Directives:
1 - Reproduce the passage of the blog post starting at "Google and Weblogs" and ending at "weblogs.com on a whim.".
2 - Continue the blog post from its final sentence onward.

Extracted text:
◇ ◇ ◇

May 18, 2003
@ 12:58 AM
What's a Birthday Without a Party in your Birthday Suit?

My birthday was nice. I left work early, got a nice massage at Ummelina had a great dinner at Shallots, and went home with a 35mm camera as a gift. The camera was just what I needed since folks from work have been asking me to take pictures of The Inauguration - Part II.

The massage and foot rub were the most interesting part since I've never had one before and was unaware of how much nakedness is involved. I kept thinking I'd pop a boner during one of the rubs and get kicked out of the spa. Thankfully, that didn't happen and my dignity was safe. :)

#

Google and Weblogs

There was a recent rumor that Google would remove weblogs from its index which lead some to wonder how Google could tell blogs from regular sites. Well, besides blacklisting the major hosting sites it just occured to me how they could learn which sites were blogs after discovering that Technorati started recognizing my K5 diary as a blog only after I decided to write some code to ping weblogs.com on a whim.

It seems anyone who watches the changes.xml file on weblogs.com can keep an eye on various weblogs all over the world in realtime. I'm sure if Google ever wanted to filter weblogs they'd leverage this central nature of weblogs.com

#

Eminem at it Again

I wonder if there's any pop star Eminem hasn't had beef with. From Fred Durst to Moby and Christina Aguilera to Will Smith there seems to always be some pop star who's gotten on the wrong side of Eminem. The most recent addition to Eminem's list of pop star enemies is Mariah Carey. Supposedly they had a fling and she left him some freaky-deaky phone messages which he now threatens to release on his next album. That's just too rich. That should be a warning to you folks out there in TV Land to watch what you say when leaving a message or voice mail for a significant other because you never know what that person could do once you break up. This goes double for pictures.

◇ ◇ ◇

Rows:
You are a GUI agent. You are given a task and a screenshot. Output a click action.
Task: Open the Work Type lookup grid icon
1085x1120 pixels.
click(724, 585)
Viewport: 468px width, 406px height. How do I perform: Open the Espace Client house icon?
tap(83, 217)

◇ ◇ ◇

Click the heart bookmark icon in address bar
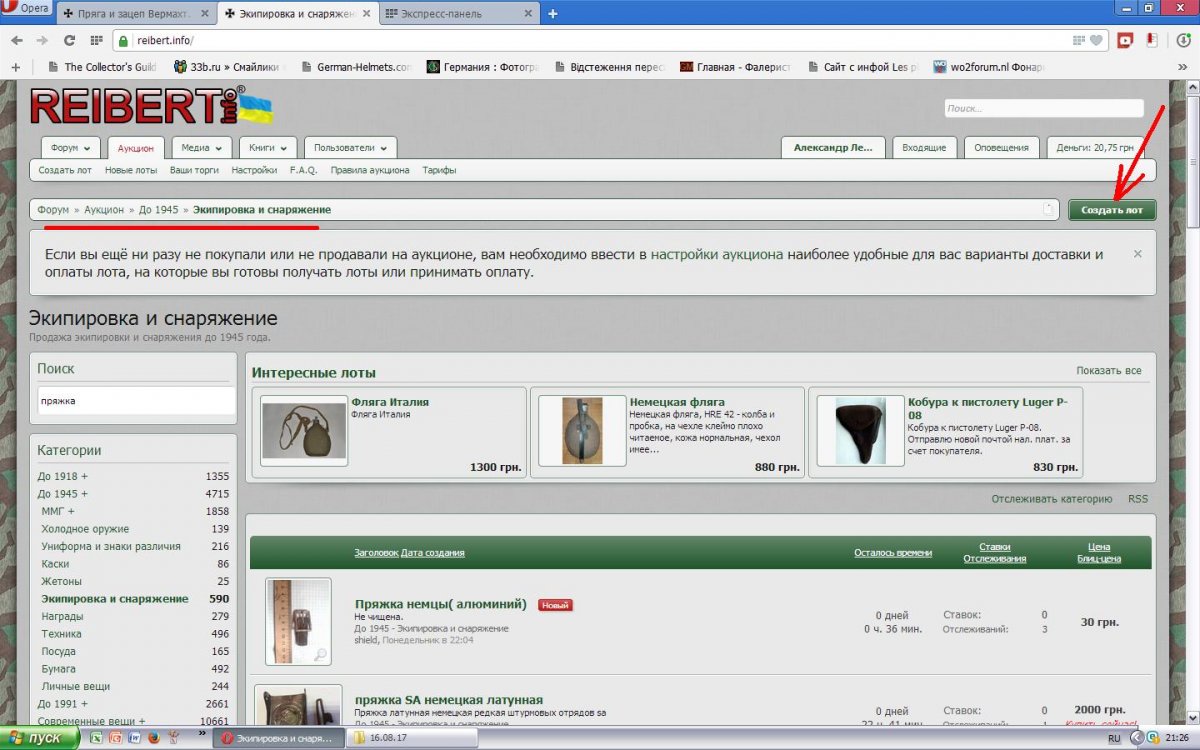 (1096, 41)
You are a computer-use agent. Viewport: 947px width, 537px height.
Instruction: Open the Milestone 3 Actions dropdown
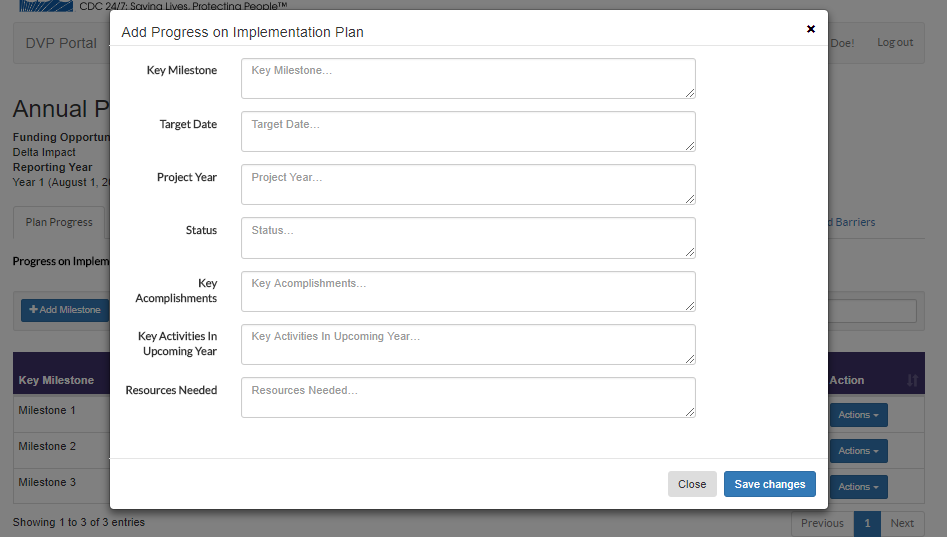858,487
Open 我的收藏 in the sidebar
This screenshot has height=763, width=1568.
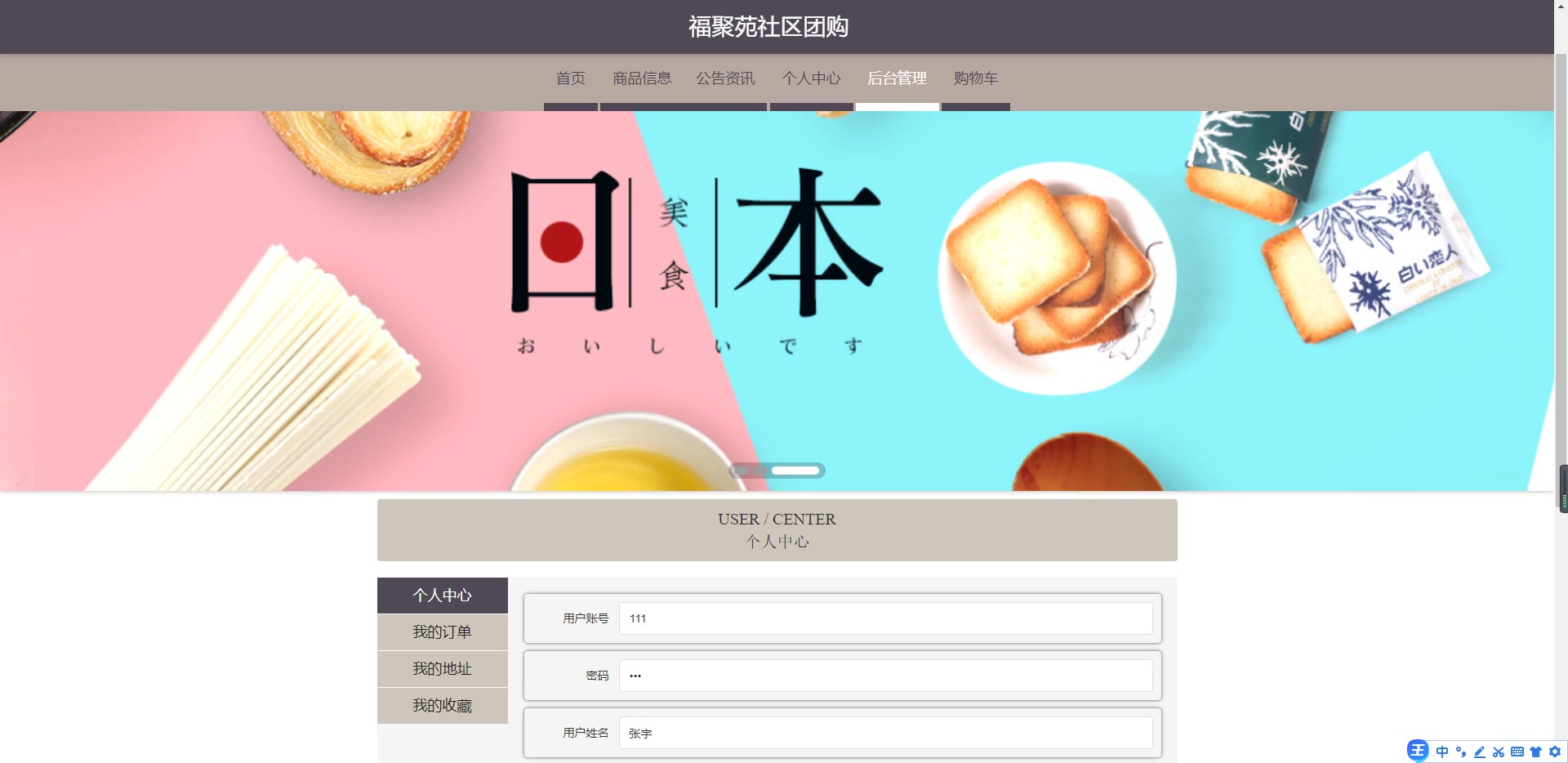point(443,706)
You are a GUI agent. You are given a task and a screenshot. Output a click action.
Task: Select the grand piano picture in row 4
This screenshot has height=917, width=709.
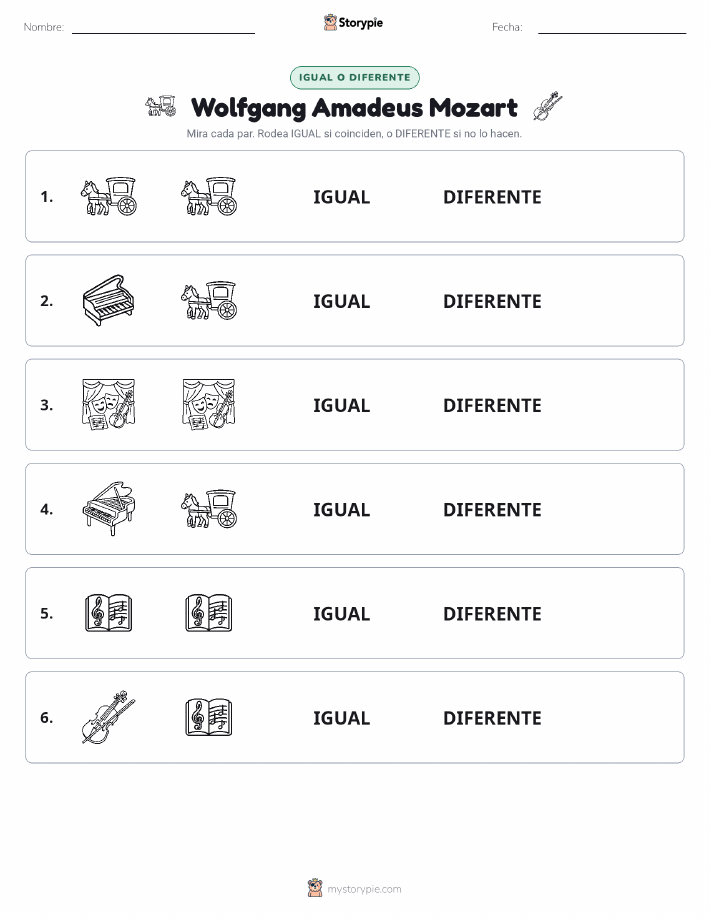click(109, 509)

◇ ◇ ◇

Task responses:
1 -
Google and Weblogs

There was a recent rumor that Google would remove weblogs from its index which lead some to wonder how Google could tell blogs from regular sites. Well, besides blacklisting the major hosting sites it just occured to me how they could learn which sites were blogs after discovering that Technorati started recognizing my K5 diary as a blog only after I decided to write some code to ping weblogs.com on a whim.

2 -
#

XML XML XML

There are a number of blog posts out ther about XML I want to respond to but don't have the time right now. This is a place holder to remind me to respond to the following interesting posts about XML and object oriented programming
  1. Doug Purdy: The Slashdot Problem ( part 1, part 2, part 3)
  2. Harry Pierson: XML Is Not Just a Deserialized Object Graph
  3. Justin Rudd: How Do You Pass XML between layers/tiers? ( part 1, part 2)
  4. Ted Neward: Effective Enterprise Java (Persistence): Use a "hierarchical-first" approach to model in documents


#

Applied XML DevCon

Chris Sells has announced the accepted speakers for the Applied XML Developers Conference 2003 West conference. Neither of my abstracts was accepted but looking at the speaker line up this isn't surprising. The current title of the page says it all Web Services DevCon. 75% of the talks are either about XML Web Services or are lacking an abstract but the speaker is a known XML Web Services proponent. The rest are a pretty eclectic mix, one talk on Schematron and another SVG.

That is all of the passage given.